6. The object has a downward acceleration of 32 ft./ sec.2. Though still essentially only a description of an observed regularity, this reply has that expected scientific "ring" to it. Two features have been introduced: the first is the use of a technical term requiring a precise definition, and the second is a quantitative element indicating a measurement has accompanied the observation. Both of these qualities are usually present or implied in the statement of a "law". The first feature assures ungarbled communication and transfer of information, while the second feature leaves the law open to unequivocal tests for exceptions or necessary extensions in its applicability.

The two features go hand in hand. In the Physical Sciences at least, it is difficult to imagine a definition which doesn't allow or imply a means of measuring the quantity or quality defined. There is however considerable disagreement regarding the inverse, i.e., does the measurement of a quantity necessarily allow or imply a definition of it? Consider the case in point. A quantity, "acceleration," is defined in terms of a particular relation between lengths in space and durations of time. The idea of acceleration was used by Galileo, and it was found to be very convenient in the description of motion. It is easily amenable to measurement: one measures intervals of space (lengths or distances), along with the intervals of time needed to traverse the distances, and then relates the measured quantities according to the definition.

But what of the concepts of "space" and "time" themselves? At the outset, these fundamental concepts will be considered intuitive. Further experience and theorizing may, and will, modify one's ideas as to the properties of space and time: whether or not they are structured, whether or not they are both manifestations of the same basic manifold, whether or not they are reversible or essentially right-handed, etc. Yet, through it all, the essential concepts of "space" and "time" are assumed understood. Intervals of space and time are measurable. Whether or not the concepts themselves are thus defined is left an open question.

A measurement is essentially a comparison according to certain rules, between the quantity in question and an arbitrarily agreed-upon standard of the same quantity. There are strikingly few quantities that are directly measured. Space (i.e., lengths, areas, and volumes) and time, along with at most two or three others (perhaps number, mass, or electric charge) complete the list. In the physical sciences, a measurement of a defined quantity, e.g. acceleration, involves a relationship between measurements of the fundamental few.

These relationships are generally expressable in "equation" form, and are amenable to mathematical manipulation. This makes mathematical shorthand available for description, and the observed regularities may be presented as laws, couched in the language of the mathematician. One has "a formula for it.

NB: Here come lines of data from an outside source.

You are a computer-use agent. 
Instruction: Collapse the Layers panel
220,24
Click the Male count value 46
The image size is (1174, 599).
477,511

Kepler's three laws of planetary motion are somewhat more sophisticated examples of this point. The Danish astronomer Tycho Brahe made very accurate observations of the position of the planets in the skies: he catalogued these observations, and recorded all the appropriate measurements. Johannes Kepler, convinced along with Copernicus that the solar system was centered at the sun, manipulated the geometric picture suggested by Copernicus and found that this model did not exactly fit the data which had been collected. The fact that Kepler trusted the data rather than the original model is what makes him a central figure in the development of science. Rather than trying to torture the data to make it fit his picture, Kepler set out to find the particular geometric picture that the data fit. As is well known, he was successful and he was able to reduce the reams of data to three simple rules which today bear his name. These simple rules, these "empirical" laws, these statements of observed regularities, were quantitatively accurate and could be expressed in mathematical form. This was a tremendous step forward: all the data was subsumed under one formula-a formula which could be readily manipulated and used for predictive as well as explanatory purposes-and the motion of a single planet could be "explained" in terms of the motion of others.

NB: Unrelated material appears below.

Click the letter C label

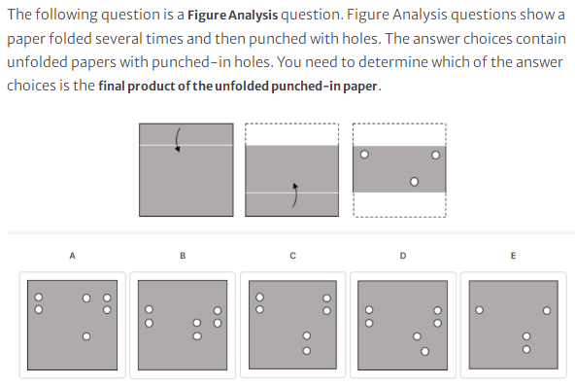[x=292, y=256]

Recourse to these rudimentary laws is probably the lowest level of explanation in the physical sciences. Though rudimentary, these laws are however fundamental. They describe what is observed, and are subject to the dictates of immediate measurement. Galileo reported, as an observed regularity, that all objects fall toward the surface of the earth with the same acceleration. This report came in the face of Aristotle's dictum, deduced from a postulated explanatory pattern of much wider compass, that bodies fall toward the earth with speeds that increase with their weight. The experiments of Galileo became the authority. Therefore, as broader and broader explanatory frames are invented to include more and more experience in a single thought structure, the deductions from the inclusive "laws" that characterize such frames must logically lead to expressions of the simple empirical laws. Using the analogy of the filing cabinet, one may devise better and broader systems for categorizing more and more material, but he still must properly file the individual folders.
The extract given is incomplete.